EL MUNDO › OPINION

Un intento de “fujimorazo blanco”

 Por Claudio Uriarte

En 1992, 20 meses después de asumir su primer mandato, Alberto Fujimori sorprendió al Perú con un autogolpe que disolvió el Congreso y el Poder Judicial y que puso al país bajo una oscura trinidad integrada por él, las Fuerzas Armadas y los servicios de inteligencia. Comparar el “fujimorazo” con lo intentado ayer por Alvaro Uribe en Colombia es bastante injusto, además de inexacto –Uribe no usó los tanques sino las urnas–, pero hay paralelos sugestivos.
Fujimori, cuando ganó las elecciones al frente de su flamante partido Cambio 90, era un total outsider del sistema político. Llegó como reacción a un gobierno catastrófico del socialdemócrata Alan García –que incluyó una corrupción generalizada, un país caotizado, un campo en manos del terrorismo de Sendero Luminoso y una hiperinflación desatada– y en repudio hacia una clase política y una burguesía tradicionales que entonces se expresaron tras la candidatura de Mario Vargas Llosa.
Uribe, por su parte, ganó las elecciones de 2002 en condiciones parecidas. Hasta cinco o seis meses antes del comicio, era un disidente marginal de derecha y de línea dura dentro del tradicional Partido Liberal. Un disidente con una sola consigna: la lucha contra la guerrilla. Como Sendero a Fujimori, las Fuerzas Armadas Revolucionarias de Colombia le hicieron a Uribe gran parte de su campaña electoral. Después de cuatro años de gobierno del conservador Andrés Pastrana, en que el presidente puso a disposición de las FARC una zona desmilitarizada de 42.000 kilómetros cuadrados en el sur del país, y en que las negociaciones no avanzaron un ápice mientras se multiplicaba la violencia de los grupos armados, la sociedad colombiana giró a la derecha y reclamó orden. Los ataques de las FARC contra la infraestructura civil –torres de alta tensión, instalaciones petroleras, caminos, etc.– se parecían mucho a los de los senderistas. El rol del narcotráfico en ambas guerrillas, también, así como un nivel de disolución del poder del Estado, que dejaba amplias franjas del territorio nacional como tierras de nadie (recientemente, el gobierno de Uribe habló de un 50 por ciento del territorio nacional fuera del control del Estado). Y la clase política tradicional parecía en un limbo.
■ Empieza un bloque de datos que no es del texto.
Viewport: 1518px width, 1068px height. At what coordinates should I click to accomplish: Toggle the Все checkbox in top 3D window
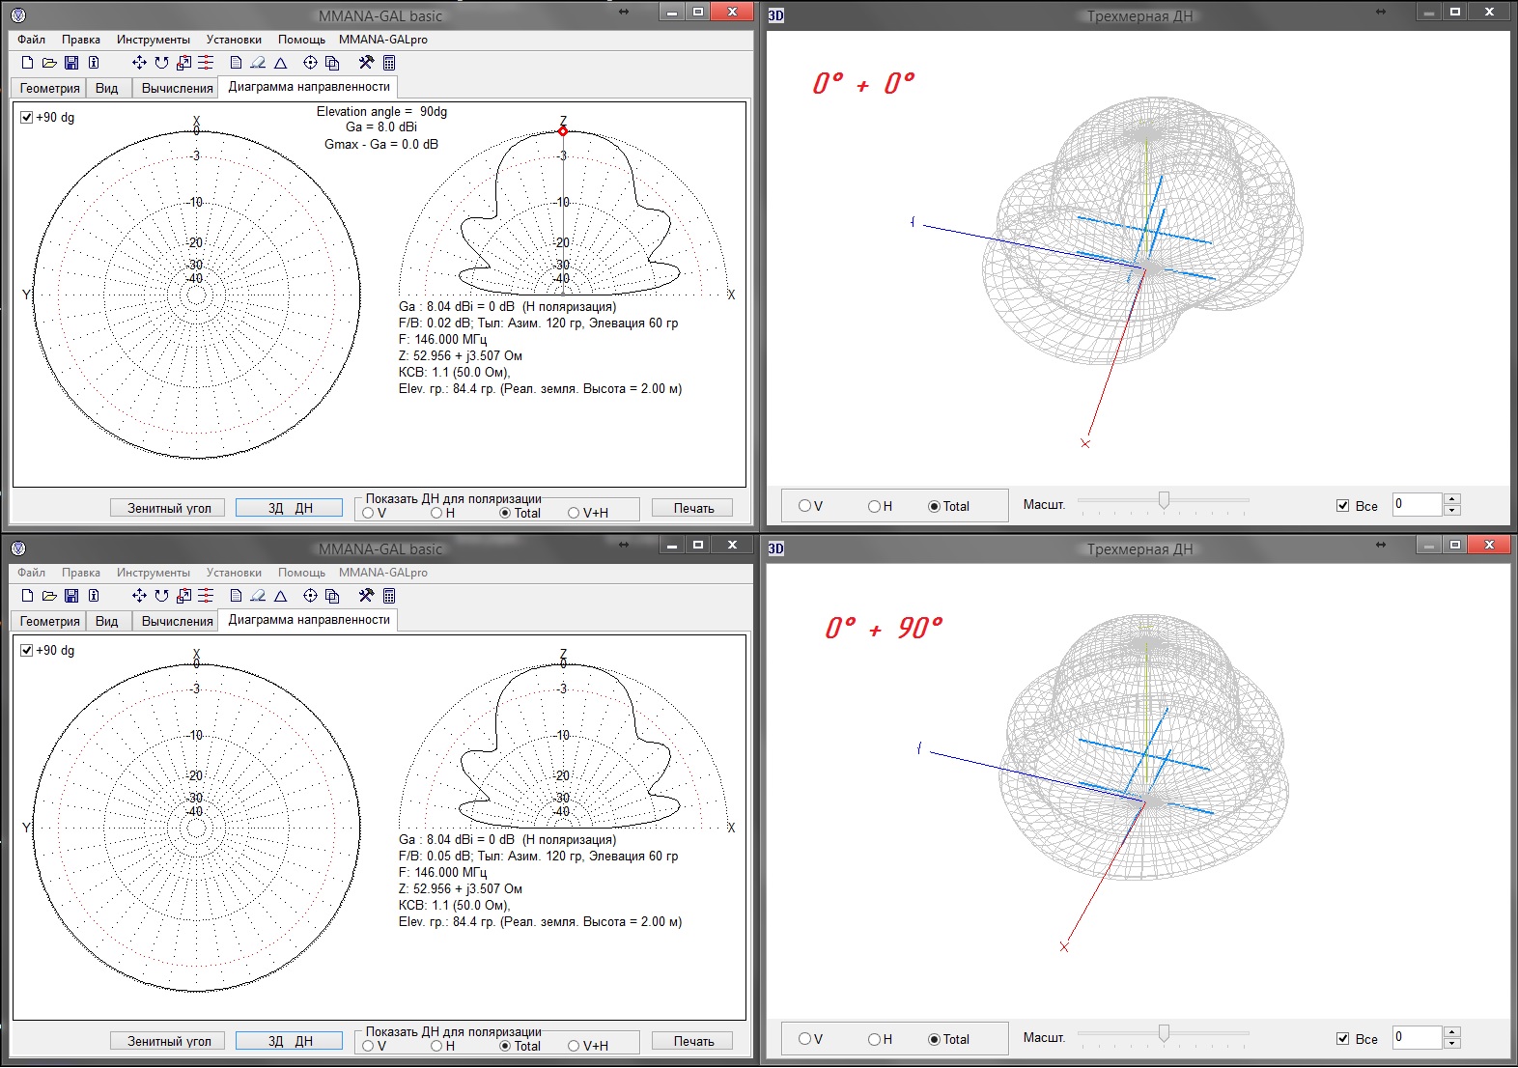[x=1342, y=506]
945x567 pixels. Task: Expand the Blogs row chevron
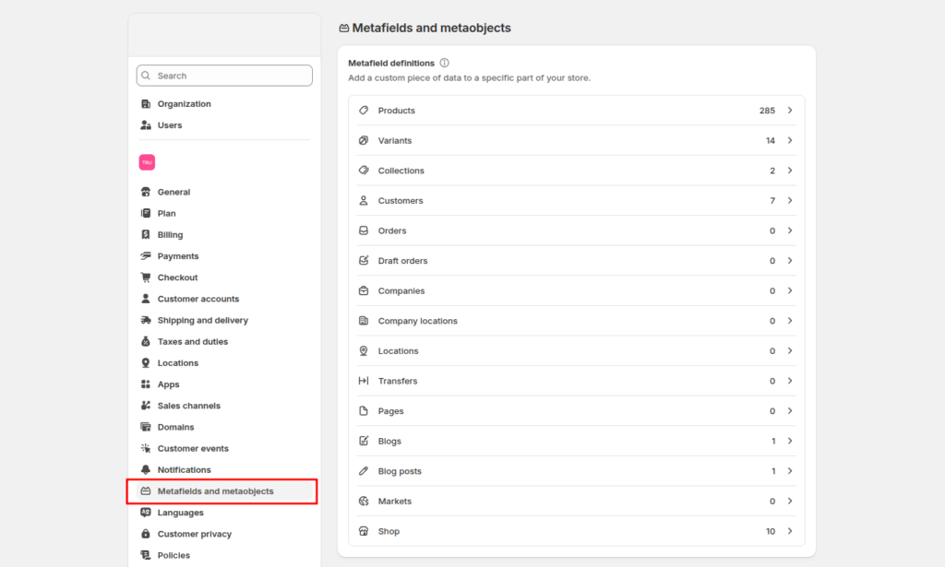[x=790, y=442]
Entonces, y en sólo cuatro o cinco meses, el candidato marginal de línea dura pasó de alrededor de un 10 por ciento de aprobación a arrasar en la primera vuelta con más de un 50 por ciento de los votos. Hoy, a 10 meses de asumir el mando, el presidente detenta un formidable 70 por ciento de la aprobación popular.
El referéndum de ayer podría compararse con un “fujimorazo blanco”, sin violencia, sin militares ni tanques en las calles, sin servicios de inteligencia, pero con el mismo objetivo de rediseñar las instituciones –especialmente, el Congreso– a la medida del programa del presidente. En Perú, la reacción popular al autogolpe fue favorable, porque el Congreso y la Corte Suprema eran pozos de corrupción, clientelismo y prácticas de camarilla. (Por cierto, y cuando Fujimori presentó su propia versión de nuevas instituciones, no tardó en dotarlas tampoco de su propia versión de esos males.) En Colombia, mientras tanto, la consigna de lucha de Uribe en el referéndum de ayer fue: “Contra la corrupción y la politiquería”. Los métodos cambian, pero la dirección de las consignas convocantes es parecida.
Uribe se propuso terminar con la clase política establecida, lo que lo define como un líder de la derecha revolucionaria. Y su guerra contra las FARC y el Ejército de Liberación Nacional requiere de un fuerte ajuste fiscal si no quiere depender de los vaivenes de atención de una administración norteamericana singularmente avara, en un Washington inusualmente deficitario que además está de cara a unas elecciones especialmente reñidas. Sobre todo, Uribe necesita rehacer sus Fuerzas Armadas –tan penetradas por la corrupción y por la ineficiencia como el resto de las instituciones–. Y todo esto demanda dinero. También necesitapagar la deuda externa y subir el nivel de Colombia –la quinta economía de América latina– en el nivel de calificación de crédito internacional.
La respuesta popular a la convocatoria de Uribe parece haber estado en línea con su popularidad, pero anoche no era claro hasta qué punto. En todo caso, fue tanto un referéndum sobre el presidente como contra el viejo modo de hacer política y negocios en Colombia. El resultado nace de la guerra, en la medida en que nada podría haber jugado tanto a favor del ascenso a los extremos. Pero todo no está dicho aún.